§ DATASET EXCERPTS
____

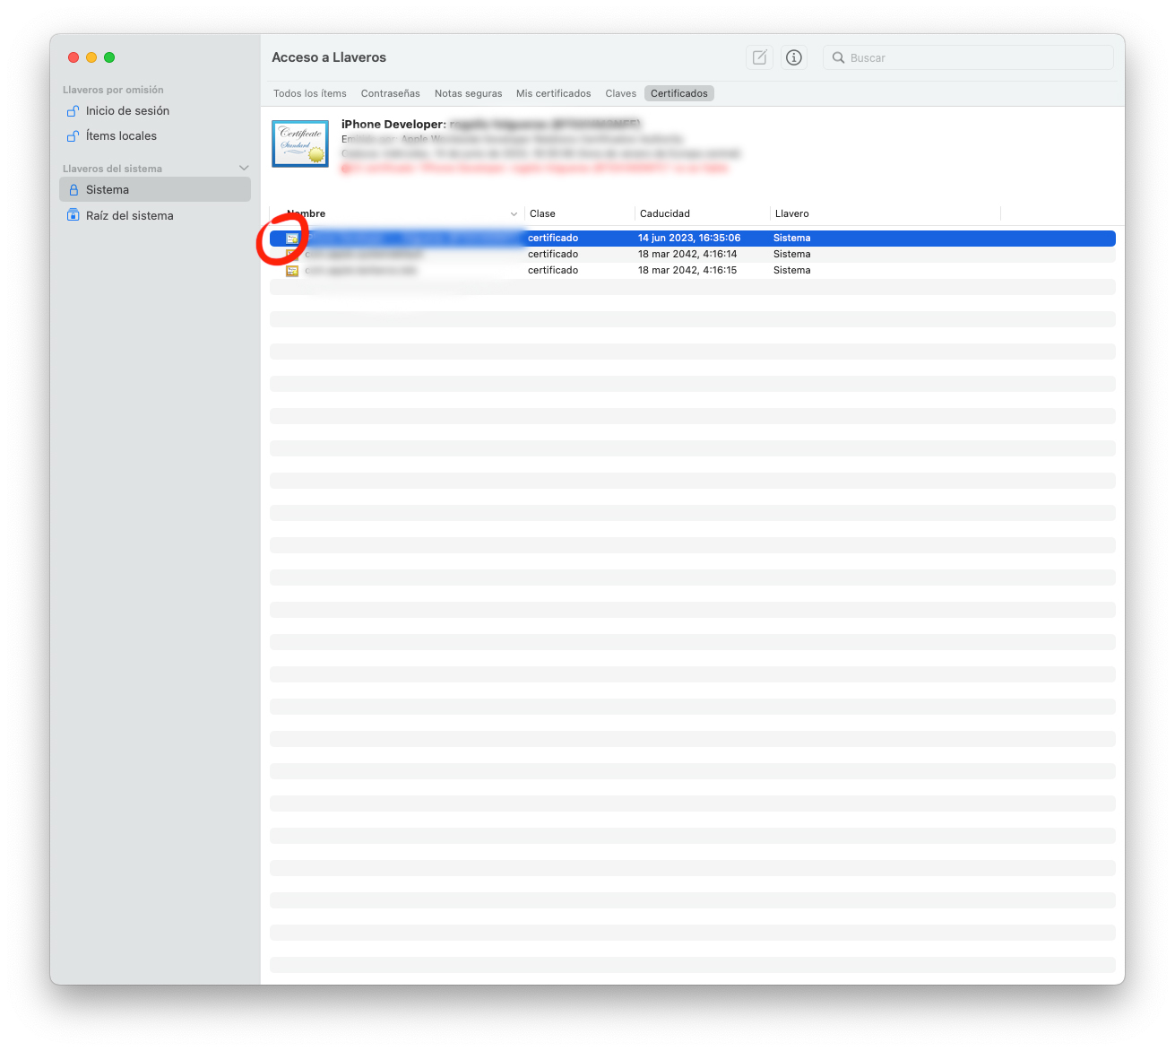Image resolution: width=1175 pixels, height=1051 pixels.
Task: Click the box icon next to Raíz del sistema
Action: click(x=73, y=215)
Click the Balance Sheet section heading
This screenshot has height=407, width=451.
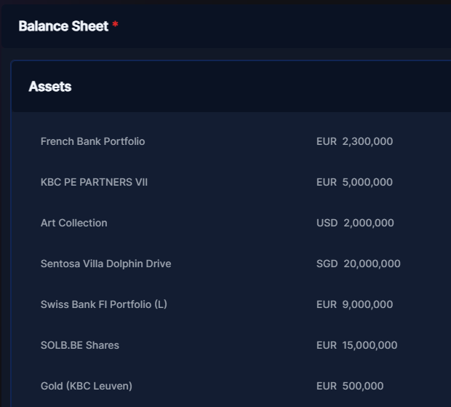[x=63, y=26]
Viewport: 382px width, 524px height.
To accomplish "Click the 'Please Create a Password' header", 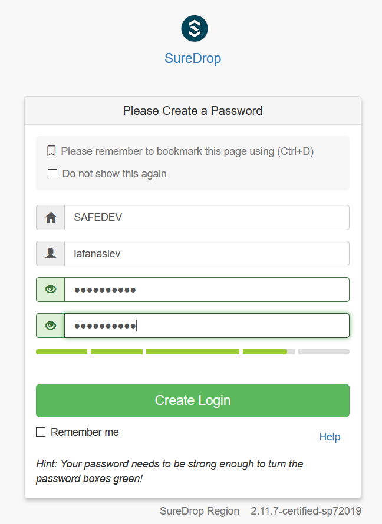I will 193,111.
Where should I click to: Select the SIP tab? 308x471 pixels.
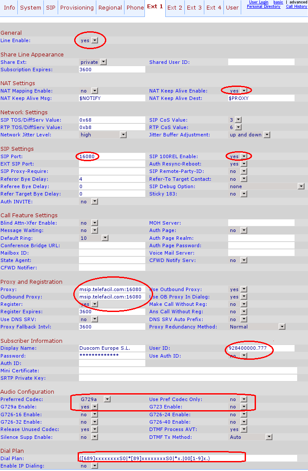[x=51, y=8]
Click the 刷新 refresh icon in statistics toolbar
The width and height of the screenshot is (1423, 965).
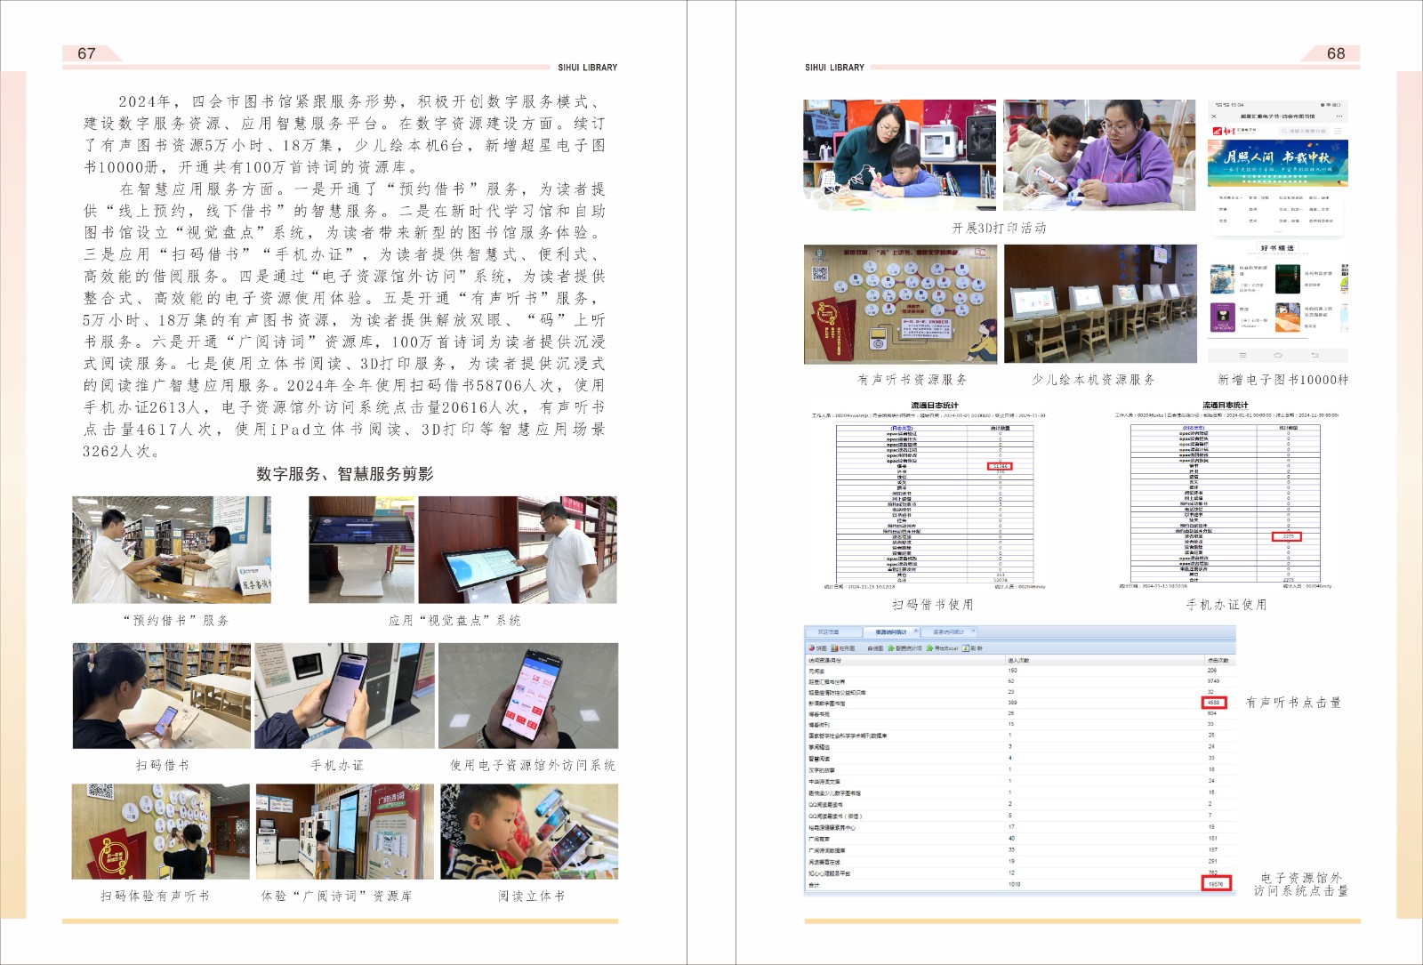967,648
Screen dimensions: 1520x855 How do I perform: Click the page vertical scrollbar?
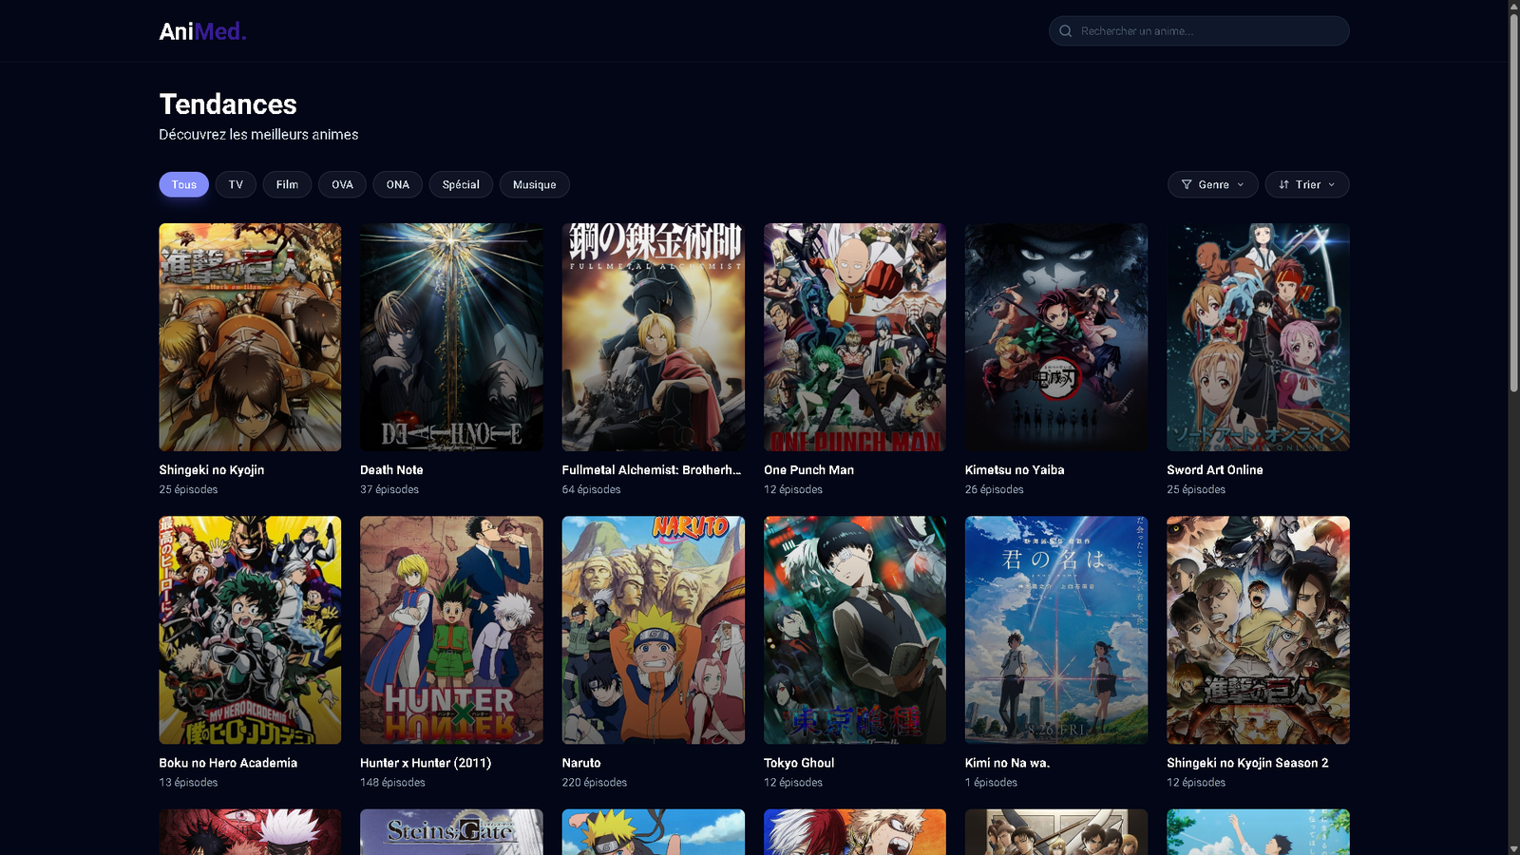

____

§ WHAT YOU ARE ASKED TO DO
Exclude the pictures, and output exactly the lines from the one with "The width and" through the last line of the records, both included.

§ EXERCISE RESULT
The width and height of the screenshot is (1423, 965).
967,648
Screen dimensions: 1520x855 How do I perform: Click the page vertical scrollbar?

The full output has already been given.